== Given text ==
17.7 Spark Streaming: Counting Twitter Hashtags Using the pyspark-notebook Docker Stack

  • Stream tweets and summarize top-20 hashtags in dynamically updating bar chart
  • Spark streaming will read tweets and summarize hashtags
  • Parts of this sample app communicate with one another via network sockets
    • low-level client/server networking in which a client app communicates with a server app over a network using techniques similar to file I/O
    • socket represents one endpoint of a connection

Launching the Docker Container and Installing Tweepy

  • For this example, you’ll install the Tweepy library into the Jupyter Docker container.
  • Follow Section 17.6.2’s instructions for launching the container and installing Python libraries into it.
===
== Provided material ==
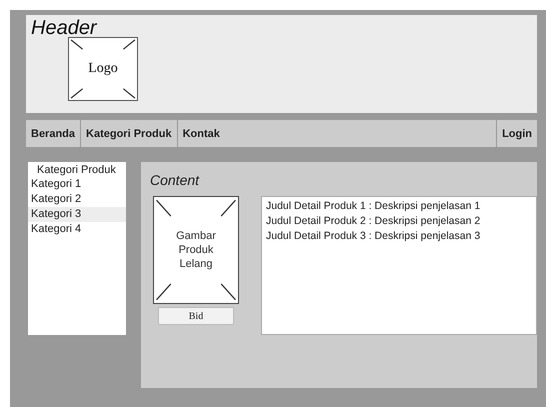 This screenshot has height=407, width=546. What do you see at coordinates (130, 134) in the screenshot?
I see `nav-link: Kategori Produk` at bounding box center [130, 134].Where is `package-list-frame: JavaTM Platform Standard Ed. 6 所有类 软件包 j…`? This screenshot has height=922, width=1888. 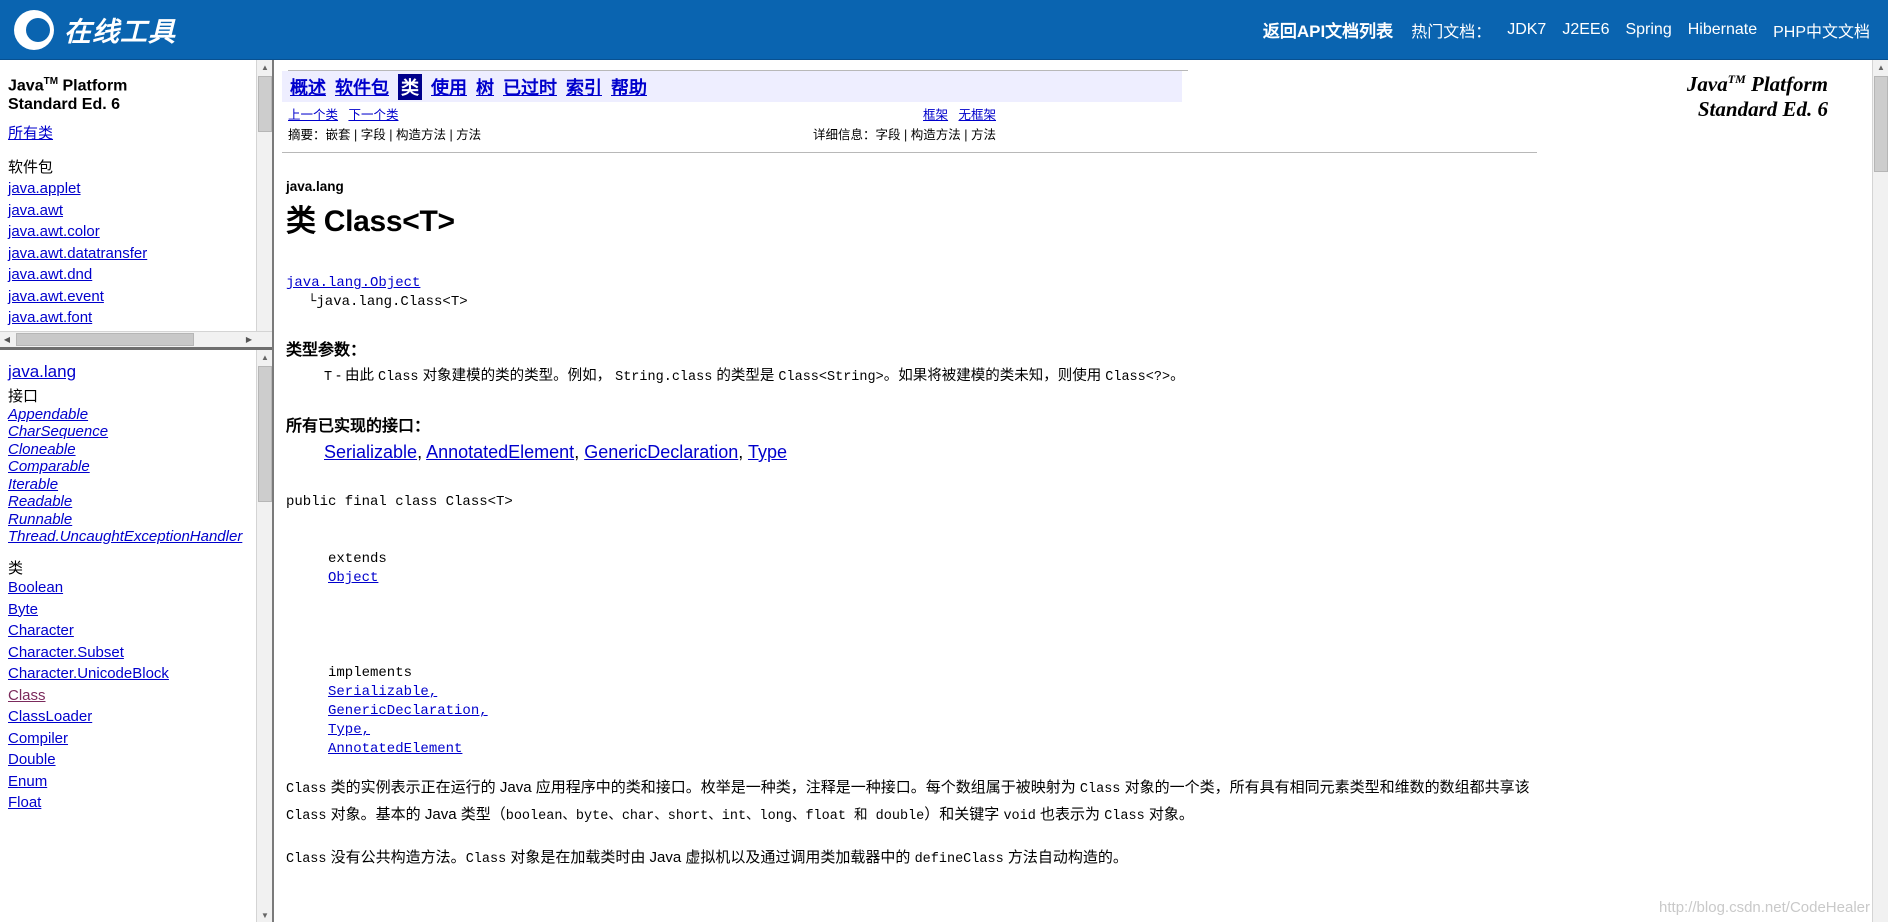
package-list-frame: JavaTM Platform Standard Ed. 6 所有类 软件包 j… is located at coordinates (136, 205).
===
### Task to complete
Using the Spark Streaming hashtag page, please state which library gets installed into the Jupyter Docker container. The listing plays no part in this.

### Written answer
The Tweepy library.